Problem details.
Please set down each line of the data again, unchanged.

Data entries:
^^^^^^^^^^^^^^^^

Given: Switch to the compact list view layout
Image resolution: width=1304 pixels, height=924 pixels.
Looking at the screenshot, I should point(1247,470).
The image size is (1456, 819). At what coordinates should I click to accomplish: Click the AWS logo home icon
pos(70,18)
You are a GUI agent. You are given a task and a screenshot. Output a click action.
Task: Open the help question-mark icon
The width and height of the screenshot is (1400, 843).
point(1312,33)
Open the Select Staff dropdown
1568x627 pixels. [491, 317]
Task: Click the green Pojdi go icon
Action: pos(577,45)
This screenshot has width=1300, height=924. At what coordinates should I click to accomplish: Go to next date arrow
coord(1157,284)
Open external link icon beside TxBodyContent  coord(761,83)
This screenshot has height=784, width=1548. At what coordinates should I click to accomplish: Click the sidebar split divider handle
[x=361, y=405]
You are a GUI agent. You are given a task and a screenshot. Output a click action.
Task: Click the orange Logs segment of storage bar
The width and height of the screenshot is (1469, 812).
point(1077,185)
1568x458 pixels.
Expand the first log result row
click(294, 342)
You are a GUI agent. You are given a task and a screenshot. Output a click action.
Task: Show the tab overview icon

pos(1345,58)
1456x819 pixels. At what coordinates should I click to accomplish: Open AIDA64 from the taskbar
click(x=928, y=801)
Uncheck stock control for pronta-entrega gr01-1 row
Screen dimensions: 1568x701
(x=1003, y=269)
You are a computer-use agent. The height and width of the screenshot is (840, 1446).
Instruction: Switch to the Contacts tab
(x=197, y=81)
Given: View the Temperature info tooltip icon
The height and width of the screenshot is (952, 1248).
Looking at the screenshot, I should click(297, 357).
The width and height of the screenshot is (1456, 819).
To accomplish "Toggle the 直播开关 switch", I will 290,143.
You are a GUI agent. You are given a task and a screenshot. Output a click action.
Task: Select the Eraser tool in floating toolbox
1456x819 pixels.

^^^^^^^^^^^^^^^^

Problem solution.
Given: Switch to the compact list view layout
Image resolution: width=1304 pixels, height=924 pixels.
Looking at the screenshot, I should point(1247,470).
The image size is (1456, 819). At what coordinates should I click to accomplish: Click the AWS logo home icon
pos(70,18)
You are a GUI agent. You are given a task and a screenshot. Output a click action.
Task: Open the help question-mark icon
The width and height of the screenshot is (1400, 843).
point(1312,33)
Open the Select Staff dropdown
1568x627 pixels. [491, 317]
Task: Click the green Pojdi go icon
Action: pos(577,45)
This screenshot has width=1300, height=924. At what coordinates should I click to accomplish: Go to next date arrow
coord(1157,284)
Open external link icon beside TxBodyContent  coord(761,83)
This screenshot has height=784, width=1548. At what coordinates should I click to accomplish: Click the sidebar split divider handle
[x=361, y=405]
You are a GUI agent. You are given a task and a screenshot. Output a click action.
Task: Click the orange Logs segment of storage bar
The width and height of the screenshot is (1469, 812).
point(1077,185)
1568x458 pixels.
Expand the first log result row
click(294, 342)
You are a GUI agent. You are given a task and a screenshot. Output a click action.
Task: Show the tab overview icon

pos(1345,58)
1456x819 pixels. At what coordinates should I click to accomplish: Open AIDA64 from the taskbar
click(x=928, y=801)
Uncheck stock control for pronta-entrega gr01-1 row
Screen dimensions: 1568x701
(x=1003, y=269)
You are a computer-use agent. The height and width of the screenshot is (840, 1446).
Instruction: Switch to the Contacts tab
(x=197, y=81)
Given: View the Temperature info tooltip icon
The height and width of the screenshot is (952, 1248).
Looking at the screenshot, I should click(297, 357).
The width and height of the screenshot is (1456, 819).
To accomplish "Toggle the 直播开关 switch", I will 290,143.
You are a GUI agent. You are given a task and a screenshot. Output a click action.
Task: Select the Eraser tool in floating toolbox
1456x819 pixels.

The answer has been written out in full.